** SUPPLIED DATA follows **

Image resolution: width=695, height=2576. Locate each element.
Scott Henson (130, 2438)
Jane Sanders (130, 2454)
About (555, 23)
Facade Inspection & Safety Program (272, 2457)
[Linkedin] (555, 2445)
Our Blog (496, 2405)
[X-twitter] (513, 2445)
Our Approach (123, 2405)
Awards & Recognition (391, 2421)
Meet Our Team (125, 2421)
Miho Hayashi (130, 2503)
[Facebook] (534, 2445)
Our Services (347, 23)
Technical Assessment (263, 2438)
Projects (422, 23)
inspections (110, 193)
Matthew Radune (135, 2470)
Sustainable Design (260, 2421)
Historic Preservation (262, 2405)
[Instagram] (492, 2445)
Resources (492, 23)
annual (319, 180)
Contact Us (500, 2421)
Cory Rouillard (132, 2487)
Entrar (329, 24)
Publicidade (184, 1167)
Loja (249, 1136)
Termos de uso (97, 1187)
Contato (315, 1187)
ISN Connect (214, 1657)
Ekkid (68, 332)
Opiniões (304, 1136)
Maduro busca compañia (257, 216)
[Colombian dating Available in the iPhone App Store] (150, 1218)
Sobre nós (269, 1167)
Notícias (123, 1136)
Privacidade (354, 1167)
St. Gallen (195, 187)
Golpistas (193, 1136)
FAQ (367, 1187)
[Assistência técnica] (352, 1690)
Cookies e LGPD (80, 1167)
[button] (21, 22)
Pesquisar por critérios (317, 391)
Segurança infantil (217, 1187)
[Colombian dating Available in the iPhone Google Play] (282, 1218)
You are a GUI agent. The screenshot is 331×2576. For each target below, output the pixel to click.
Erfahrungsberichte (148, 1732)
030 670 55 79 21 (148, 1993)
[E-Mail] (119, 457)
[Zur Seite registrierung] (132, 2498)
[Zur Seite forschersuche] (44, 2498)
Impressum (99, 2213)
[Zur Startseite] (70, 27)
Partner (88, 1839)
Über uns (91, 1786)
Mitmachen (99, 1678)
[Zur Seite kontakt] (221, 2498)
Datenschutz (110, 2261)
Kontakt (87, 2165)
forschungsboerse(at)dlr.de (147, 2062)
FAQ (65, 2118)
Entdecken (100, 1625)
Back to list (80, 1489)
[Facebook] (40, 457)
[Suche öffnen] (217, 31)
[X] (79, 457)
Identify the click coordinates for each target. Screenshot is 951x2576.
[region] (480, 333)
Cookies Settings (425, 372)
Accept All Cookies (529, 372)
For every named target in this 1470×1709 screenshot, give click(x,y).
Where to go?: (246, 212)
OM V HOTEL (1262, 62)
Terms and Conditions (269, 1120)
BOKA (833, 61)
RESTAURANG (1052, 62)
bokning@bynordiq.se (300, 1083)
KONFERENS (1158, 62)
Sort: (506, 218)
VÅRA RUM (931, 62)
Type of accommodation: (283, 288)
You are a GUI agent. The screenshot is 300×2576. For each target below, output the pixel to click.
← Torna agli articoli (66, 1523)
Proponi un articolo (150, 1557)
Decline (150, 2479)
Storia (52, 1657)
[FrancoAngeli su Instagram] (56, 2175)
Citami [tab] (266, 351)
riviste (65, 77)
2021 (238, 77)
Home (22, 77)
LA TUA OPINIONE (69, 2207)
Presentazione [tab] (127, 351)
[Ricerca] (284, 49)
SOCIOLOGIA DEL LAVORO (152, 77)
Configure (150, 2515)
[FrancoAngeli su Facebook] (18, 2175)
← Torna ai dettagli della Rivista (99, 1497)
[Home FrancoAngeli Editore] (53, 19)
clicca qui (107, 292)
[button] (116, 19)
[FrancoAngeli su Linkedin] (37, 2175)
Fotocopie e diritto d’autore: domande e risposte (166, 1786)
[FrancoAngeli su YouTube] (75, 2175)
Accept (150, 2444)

** End of SUPPLIED DATA **

**TASK OBJECTIVE**
Could you reproduce exactly the lines of the entries above, from the one with "Partner (88, 1839)" through the one with "[X] (79, 457)", and nothing else?

**EXPECTED ANSWER**
Partner (88, 1839)
Über uns (91, 1786)
Mitmachen (99, 1678)
[Zur Seite kontakt] (221, 2498)
Datenschutz (110, 2261)
Kontakt (87, 2165)
forschungsboerse(at)dlr.de (147, 2062)
FAQ (65, 2118)
Entdecken (100, 1625)
Back to list (80, 1489)
[Facebook] (40, 457)
[Suche öffnen] (217, 31)
[X] (79, 457)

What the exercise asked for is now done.